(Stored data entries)
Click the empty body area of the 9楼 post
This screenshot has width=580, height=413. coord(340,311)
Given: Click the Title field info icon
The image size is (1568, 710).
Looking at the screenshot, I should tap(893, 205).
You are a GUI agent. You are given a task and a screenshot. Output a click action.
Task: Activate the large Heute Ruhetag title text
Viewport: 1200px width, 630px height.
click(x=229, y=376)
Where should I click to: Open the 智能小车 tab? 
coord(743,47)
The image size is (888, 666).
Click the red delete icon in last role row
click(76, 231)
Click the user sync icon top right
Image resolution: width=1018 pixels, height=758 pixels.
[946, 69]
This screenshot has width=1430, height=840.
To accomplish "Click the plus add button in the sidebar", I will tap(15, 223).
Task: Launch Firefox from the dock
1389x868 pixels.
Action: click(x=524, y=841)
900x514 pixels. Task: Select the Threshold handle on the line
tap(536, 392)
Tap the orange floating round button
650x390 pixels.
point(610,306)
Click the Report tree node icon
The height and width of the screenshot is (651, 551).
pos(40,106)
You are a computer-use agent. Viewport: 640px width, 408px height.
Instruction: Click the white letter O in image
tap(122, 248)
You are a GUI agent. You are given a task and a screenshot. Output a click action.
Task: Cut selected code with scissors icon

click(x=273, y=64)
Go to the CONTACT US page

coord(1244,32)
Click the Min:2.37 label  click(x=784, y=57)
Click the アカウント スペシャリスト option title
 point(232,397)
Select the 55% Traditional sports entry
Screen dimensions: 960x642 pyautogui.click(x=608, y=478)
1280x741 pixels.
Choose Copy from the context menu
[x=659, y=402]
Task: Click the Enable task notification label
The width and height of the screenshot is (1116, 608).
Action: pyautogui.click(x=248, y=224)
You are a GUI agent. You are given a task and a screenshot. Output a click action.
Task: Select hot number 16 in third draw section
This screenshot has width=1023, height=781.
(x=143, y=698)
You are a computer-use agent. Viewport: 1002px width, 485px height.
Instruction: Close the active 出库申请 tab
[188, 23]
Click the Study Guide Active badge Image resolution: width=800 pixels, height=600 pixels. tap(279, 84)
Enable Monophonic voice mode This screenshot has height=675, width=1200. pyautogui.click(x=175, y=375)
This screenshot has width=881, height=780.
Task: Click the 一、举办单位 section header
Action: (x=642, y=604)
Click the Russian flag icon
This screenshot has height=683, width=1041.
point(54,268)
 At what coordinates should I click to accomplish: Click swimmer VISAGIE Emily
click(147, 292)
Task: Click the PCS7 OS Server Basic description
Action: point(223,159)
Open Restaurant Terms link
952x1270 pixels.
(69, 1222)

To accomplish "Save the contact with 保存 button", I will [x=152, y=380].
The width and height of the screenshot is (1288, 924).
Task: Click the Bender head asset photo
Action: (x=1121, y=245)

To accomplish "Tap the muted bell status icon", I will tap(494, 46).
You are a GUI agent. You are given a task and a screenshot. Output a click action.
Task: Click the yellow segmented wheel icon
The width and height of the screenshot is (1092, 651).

Work task>
Reproduce all the data word for word.

Answer below>
Click the empty body area of the 9楼 post
This screenshot has width=580, height=413. coord(340,311)
Given: Click the Title field info icon
The image size is (1568, 710).
Looking at the screenshot, I should tap(893, 205).
You are a GUI agent. You are given a task and a screenshot. Output a click action.
Task: Activate the large Heute Ruhetag title text
Viewport: 1200px width, 630px height.
click(x=229, y=376)
Where should I click to: Open the 智能小车 tab? 
coord(743,47)
The image size is (888, 666).
Click the red delete icon in last role row
click(76, 231)
Click the user sync icon top right
Image resolution: width=1018 pixels, height=758 pixels.
[946, 69]
This screenshot has width=1430, height=840.
To accomplish "Click the plus add button in the sidebar", I will tap(15, 223).
Task: Launch Firefox from the dock
1389x868 pixels.
Action: click(x=524, y=841)
900x514 pixels. Task: Select the Threshold handle on the line
tap(536, 392)
Tap the orange floating round button
650x390 pixels.
point(610,306)
Click the Report tree node icon
The height and width of the screenshot is (651, 551).
pos(40,106)
You are a computer-use agent. Viewport: 640px width, 408px height.
Instruction: Click the white letter O in image
tap(122, 248)
You are a GUI agent. You are given a task and a screenshot. Output a click action.
Task: Cut selected code with scissors icon

click(x=273, y=64)
Go to the CONTACT US page

coord(1244,32)
Click the Min:2.37 label  click(x=784, y=57)
Click the アカウント スペシャリスト option title
 point(232,397)
Select the 55% Traditional sports entry
Screen dimensions: 960x642 pyautogui.click(x=608, y=478)
1280x741 pixels.
Choose Copy from the context menu
[x=659, y=402]
Task: Click the Enable task notification label
The width and height of the screenshot is (1116, 608).
Action: pyautogui.click(x=248, y=224)
You are a GUI agent. You are given a task and a screenshot. Output a click action.
Task: Select hot number 16 in third draw section
This screenshot has width=1023, height=781.
(x=143, y=698)
You are a computer-use agent. Viewport: 1002px width, 485px height.
Instruction: Close the active 出库申请 tab
[188, 23]
Click the Study Guide Active badge Image resolution: width=800 pixels, height=600 pixels. tap(279, 84)
Enable Monophonic voice mode This screenshot has height=675, width=1200. pyautogui.click(x=175, y=375)
This screenshot has width=881, height=780.
Task: Click the 一、举办单位 section header
Action: (x=642, y=604)
Click the Russian flag icon
This screenshot has height=683, width=1041.
point(54,268)
 At what coordinates should I click to accomplish: Click swimmer VISAGIE Emily
click(147, 292)
Task: Click the PCS7 OS Server Basic description
Action: point(223,159)
Open Restaurant Terms link
952x1270 pixels.
(69, 1222)

To accomplish "Save the contact with 保存 button", I will [x=152, y=380].
The width and height of the screenshot is (1288, 924).
Task: Click the Bender head asset photo
Action: (x=1121, y=245)

To accomplish "Tap the muted bell status icon", I will tap(494, 46).
You are a GUI agent. You are given a task and a screenshot. Output a click action.
Task: Click the yellow segmented wheel icon
The width and height of the screenshot is (1092, 651).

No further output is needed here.